__ESTRATTO SELEZIONATO__.
Diverso è il caso di un trattamento sistematico e preventivo, come quello effettuato da Selectra, basato sulla mera possibilità di futuri contenziosi. L’Autorità ha chiarito che tale approccio non può essere considerato legittimo, in quanto trasformerebbe la finalità di tutela giudiziaria in una sorta di “salvacondotto” per pratiche di sorveglianza e controllo non conformi ai principi del GDPR.
Particolarmente significativa è stata la valutazione del Garante sulla tempistica del trattamento. Nel caso Selectra, l’accesso alle email era avvenuto dopo la cessazione del rapporto di collaborazione, quando erano emersi sospetti di condotte illecite. Tuttavia, la conservazione sistematica delle comunicazioni era stata effettuata preventivamente, senza che vi fossero al momento della raccolta elementi concreti che giustificassero tale trattamento.
Il provvedimento stabilisce quindi un importante principio di temporalità: la legittimità del trattamento per finalità di tutela giudiziaria deve essere valutata al momento in cui il trattamento viene effettuato, non può essere “sanata” da successive esigenze di tutela. La conservazione preventiva di dati personali nella prospettiva di possibili futuri contenziosi non può essere considerata conforme ai principi di necessità e proporzionalità del trattamento.
Questa pronuncia costituisce un importante riferimento per le aziende nella gestione delle informazioni potenzialmente rilevanti per contenziosi futuri. Le organizzazioni sono chiamate a implementare politiche di conservazione dei dati più selettive e mirate, basate su esigenze concrete di tutela giudiziaria e non su generiche prospettive di possibili controversie future. Solo un approccio basato sulla concretezza delle situazioni può garantire un equilibrio tra le legittime esigenze di tutela aziendale e il rispetto dei diritti fondamentali alla protezione dei dati personali.
Non sono ammesse conservazioni per astratte ipotesi di tutela futura
Il Garante Privacy ha dedicato particolare attenzione nel provvedimento Selectra al divieto di conservazione dei dati personali basata su astratte ipotesi di tutela futura, stabilendo un principio fondamentale che impatta significativamente sulle pratiche aziendali di gestione documentale.
Nel caso esaminato, l’Autorità ha rilevato come la conservazione sistematica delle email attraverso il software MailStore fosse stata giustificata da Selectra con la generica possibilità di dover tutelare in futuro i propri diritti. Questa motivazione è stata ritenuta insufficiente e in contrasto con i principi fondamentali del GDPR, in particolare con il principio di minimizzazione dei dati e di limitazione della conservazione.
Il Garante ha evidenziato come la mera possibilità di futuri contenziosi non possa legittimare una conservazione indiscriminata di dati personali. Tale approccio, infatti, si tradurrebbe nella pratica in una forma di sorveglianza preventiva, incompatibile con i diritti fondamentali alla riservatezza e alla protezione dei dati personali. La decisione sottolinea come ogni conservazione debba essere giustificata da esigenze concrete e attuali, non da scenari ipotetici di possibili necessità future.

__OBIETTIVO DELL'ESERCIZIO__.
Puoi proseguire il brano sul provvedimento del Garante Privacy nel caso Selectra, riprendendo subito dopo la sua ultima frase?

__INFORMAZIONI FORNITE__.
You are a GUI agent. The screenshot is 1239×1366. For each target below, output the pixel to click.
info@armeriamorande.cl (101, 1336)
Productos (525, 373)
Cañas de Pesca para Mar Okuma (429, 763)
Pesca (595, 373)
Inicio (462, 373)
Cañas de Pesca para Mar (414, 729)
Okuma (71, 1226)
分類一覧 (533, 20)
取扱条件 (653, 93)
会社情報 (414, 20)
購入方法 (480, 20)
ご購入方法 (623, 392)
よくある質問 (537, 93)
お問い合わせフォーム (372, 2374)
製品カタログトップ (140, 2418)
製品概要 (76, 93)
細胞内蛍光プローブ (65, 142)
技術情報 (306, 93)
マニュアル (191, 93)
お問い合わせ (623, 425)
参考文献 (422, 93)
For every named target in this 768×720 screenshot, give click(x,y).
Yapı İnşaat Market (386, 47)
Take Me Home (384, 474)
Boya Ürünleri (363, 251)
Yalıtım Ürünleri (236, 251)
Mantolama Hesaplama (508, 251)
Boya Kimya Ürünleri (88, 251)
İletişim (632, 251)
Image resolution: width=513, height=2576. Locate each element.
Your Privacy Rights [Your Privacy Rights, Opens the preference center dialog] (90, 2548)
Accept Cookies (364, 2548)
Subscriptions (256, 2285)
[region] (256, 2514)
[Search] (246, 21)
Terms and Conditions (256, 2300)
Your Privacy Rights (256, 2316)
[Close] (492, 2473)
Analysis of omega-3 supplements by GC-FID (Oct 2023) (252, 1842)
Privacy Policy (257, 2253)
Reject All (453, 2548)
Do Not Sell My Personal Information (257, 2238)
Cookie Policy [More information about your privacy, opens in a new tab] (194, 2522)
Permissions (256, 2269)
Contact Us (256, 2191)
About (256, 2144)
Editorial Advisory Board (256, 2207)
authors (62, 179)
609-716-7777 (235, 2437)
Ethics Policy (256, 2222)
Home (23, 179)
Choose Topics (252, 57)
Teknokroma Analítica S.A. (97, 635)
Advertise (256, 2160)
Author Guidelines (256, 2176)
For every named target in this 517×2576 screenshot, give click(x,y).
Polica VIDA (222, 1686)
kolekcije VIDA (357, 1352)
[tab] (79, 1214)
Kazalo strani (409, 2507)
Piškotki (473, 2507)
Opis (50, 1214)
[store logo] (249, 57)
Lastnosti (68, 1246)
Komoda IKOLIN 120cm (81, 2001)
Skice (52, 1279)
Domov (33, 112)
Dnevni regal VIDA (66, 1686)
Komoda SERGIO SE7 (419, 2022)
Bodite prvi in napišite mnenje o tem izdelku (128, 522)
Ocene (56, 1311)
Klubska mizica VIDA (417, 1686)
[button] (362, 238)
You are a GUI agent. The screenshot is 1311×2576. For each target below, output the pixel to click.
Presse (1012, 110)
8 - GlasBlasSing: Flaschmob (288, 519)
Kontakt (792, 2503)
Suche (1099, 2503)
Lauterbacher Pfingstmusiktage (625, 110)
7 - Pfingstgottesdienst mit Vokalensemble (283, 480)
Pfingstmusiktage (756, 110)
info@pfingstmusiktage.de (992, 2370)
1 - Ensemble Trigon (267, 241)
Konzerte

__RISULTATO FINALE__.
Particolarmente significativa è la distinzione operata dall’Autorità tra conservazione legittima e illegittima. Una conservazione può essere considerata legittima quando è supportata da elementi concreti che facciano ragionevolmente prevedere l’insorgere di una controversia, o quando sia necessaria per adempiere a specifici obblighi di legge. Al contrario, la conservazione basata su mere ipotesi di possibili necessità future non trova giustificazione nel quadro normativo della protezione dei dati.
Il provvedimento evidenzia come questa pratica di conservazione “preventiva” sia particolarmente rischiosa nel contesto delle comunicazioni elettroniche aziendali. La conservazione indiscriminata delle email, infatti, porta inevitabilmente alla raccolta e al mantenimento di una grande quantità di informazioni personali, molte delle quali non necessarie per le finalità dichiarate di tutela legale. Questo accumulo di dati non solo viola il principio di minimizzazione, ma crea anche rischi significativi per la privacy degli interessati.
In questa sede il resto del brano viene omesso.